The first port of call for many patients will be their HIV physician. Most of the larger HIV clinics have specialist teams of counsellors and mental health professionals attached to the clinic or who have short-cut referral arrangements with the clinic. Your HIV doctor him/herself may be able to prescribe antidepressants and other medication but for cost reasons this is becoming increasingly more restricted and they may want you to see the psychiatrist for assessment if you need any drugs for mental conditions. Practice varies by clinic.

Psychiatric care

Mental health services in the NHS, perhaps in acknowledgment of the atypical nature of mental illness, are organised and administered separately from primary care or hospital trusts.
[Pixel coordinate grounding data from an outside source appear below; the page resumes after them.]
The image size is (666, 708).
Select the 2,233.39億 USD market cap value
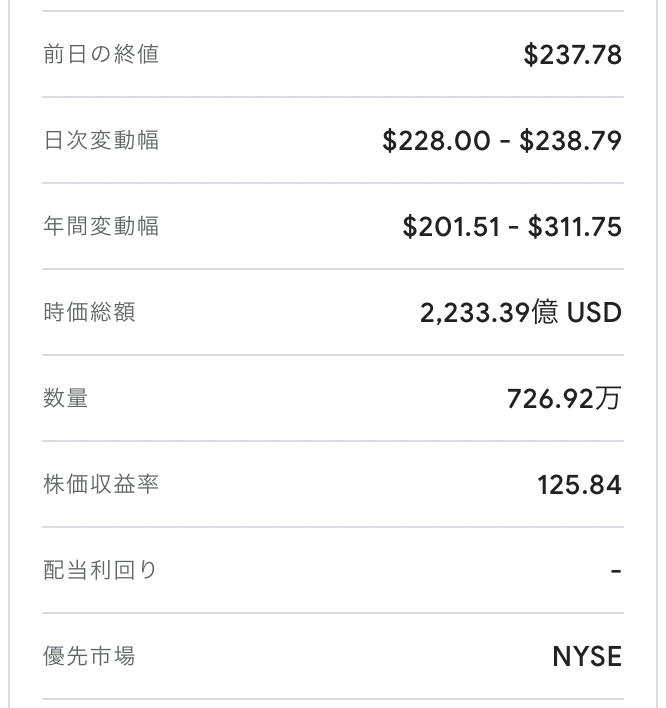tap(521, 312)
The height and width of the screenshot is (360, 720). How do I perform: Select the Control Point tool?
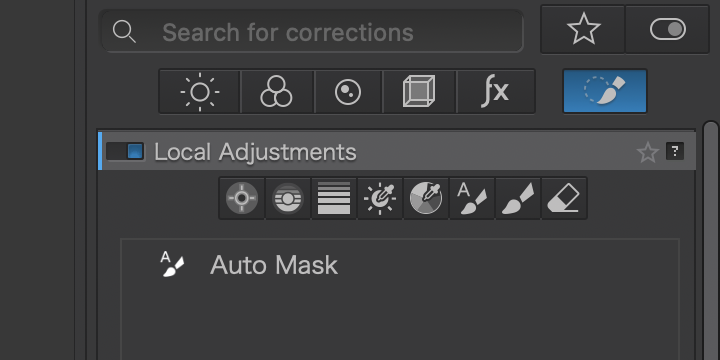point(242,198)
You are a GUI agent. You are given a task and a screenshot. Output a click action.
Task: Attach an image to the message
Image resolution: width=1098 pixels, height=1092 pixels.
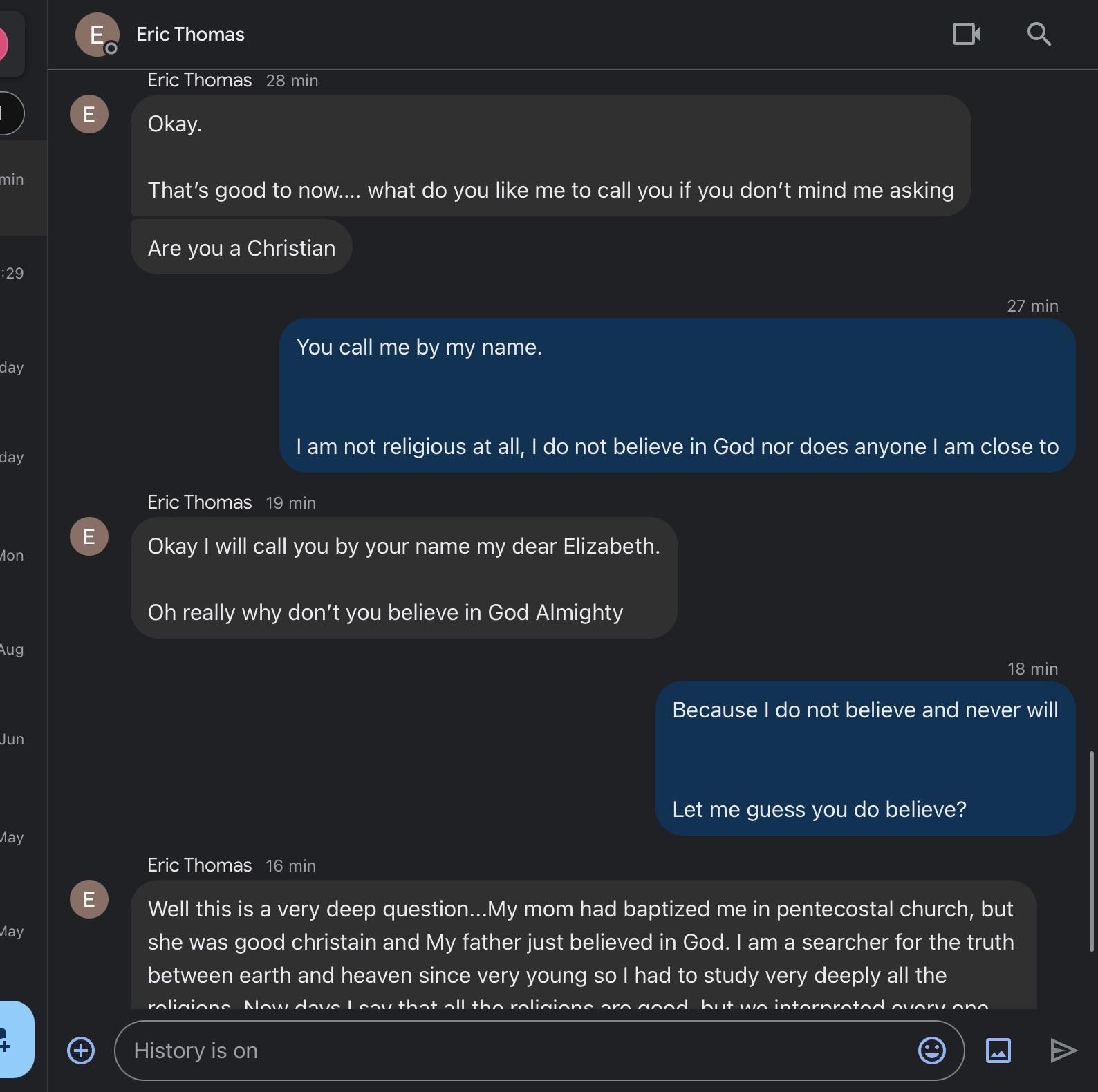[998, 1051]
However in practice this makes little difference to referral pathways, as most large teaching hospitals will have a mental health unit attached.

The important thing for a patient to know is that referral to a psychiatrist does not mean that they are considered ‘mad’; many people need psychiatric help to see them through a crisis.

Emergency referral

A person in severe crisis is a severely ill person, and episodes of severe mental illness, especially with life-threatening characteristics such as suicidality, violent behaviour, disabling panic attacks or drink or drug intoxication should be treated as medical emergencies. All hospitals with Accident and Emergency departments have a psychiatric liaison service with psychiatric nurses in attendance during the day and on call at other times.

For emergency situations where the person has to be detained for safety reasons, the Mental Health Act 1983 comes into play.